The contributions come together very well. Still, given Pollmann’s rich and intriguing thoughts on early Christian poetry in general, this reader was left with a feeling of slight disappointment that she did not decide to write an entirely new monograph; clearly, that would be a different project. Therefore, this remark is meant as a compliment to Pollmann’s inspiring work rather than as criticism. The volume as it is now sometimes distracts from the main argument by the (occasionally repetitive) introductions of rather obscure authors.
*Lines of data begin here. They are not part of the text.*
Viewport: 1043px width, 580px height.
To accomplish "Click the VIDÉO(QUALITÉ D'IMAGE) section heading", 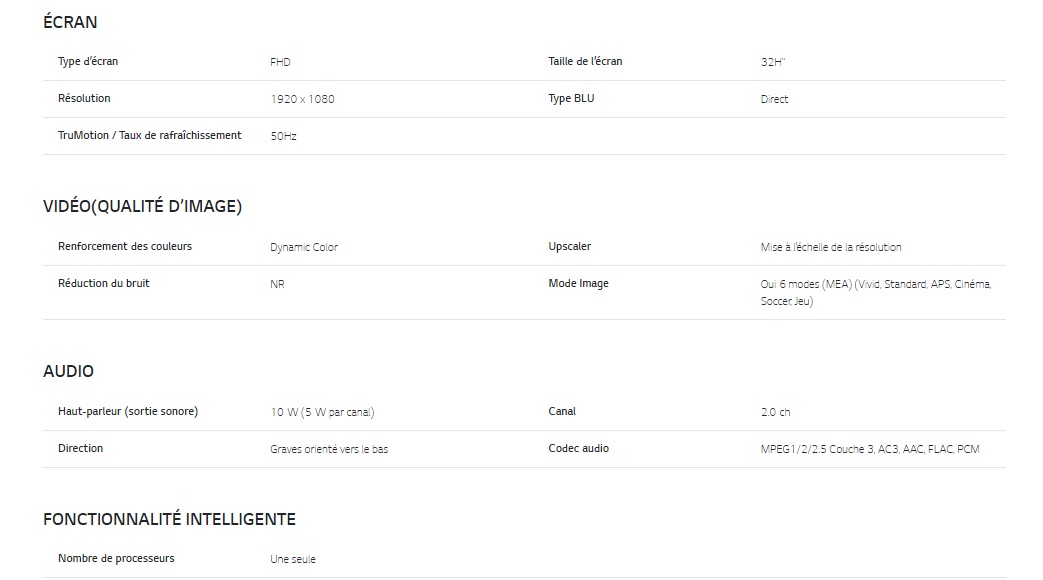I will pyautogui.click(x=142, y=207).
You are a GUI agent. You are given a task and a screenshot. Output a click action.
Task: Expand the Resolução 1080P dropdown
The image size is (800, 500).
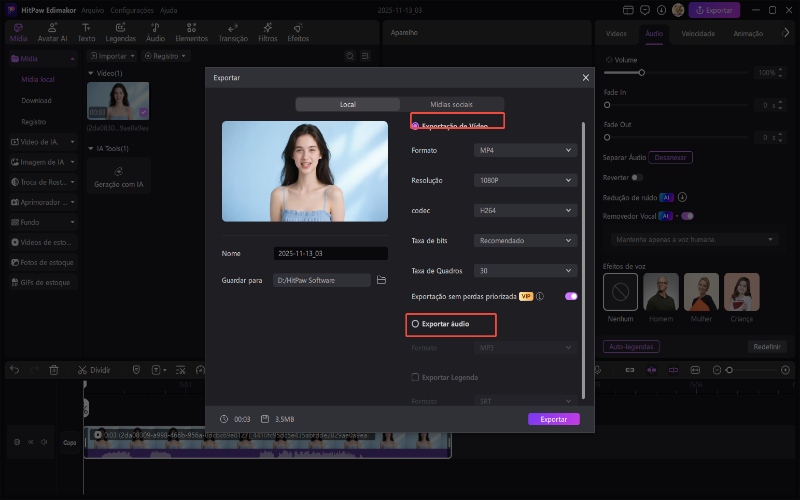[x=526, y=180]
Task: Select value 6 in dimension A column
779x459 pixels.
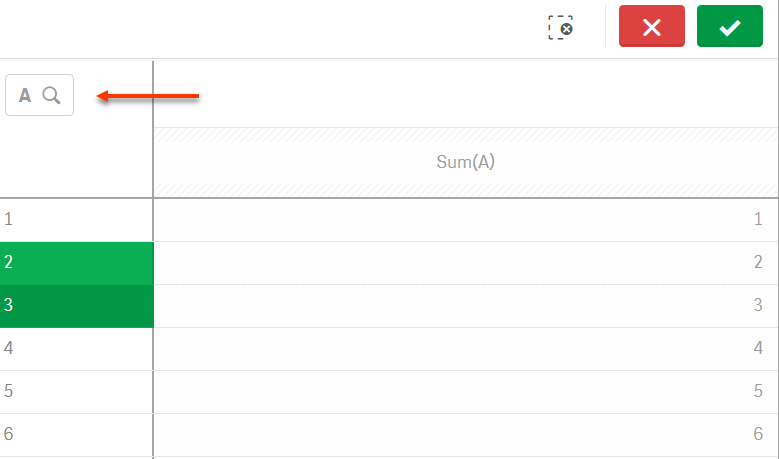Action: (76, 435)
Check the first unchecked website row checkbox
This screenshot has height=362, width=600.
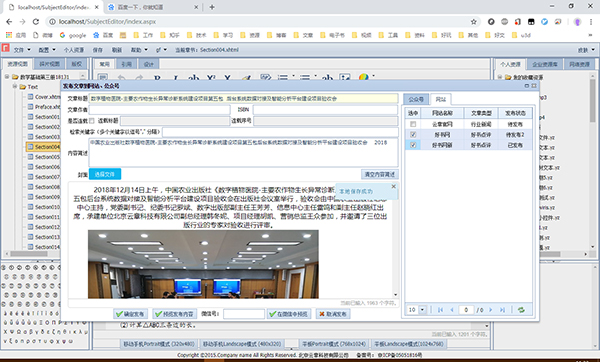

At the same time, some other authors are missing who cannot really be absent from a book on early Christian poetry, such as Paulinus of Nola. Equally, a fuller treatment of Christian poets who did not write poetry with Christian contents, and the responses towards early Christian poetry by pagan and Christian contemporaries, could have strengthened the book. Despite these minor criticisms, Pollmann’s scholarship shows itself to be outstanding. The book, which is produced with care, is a praiseworthy example of its sort.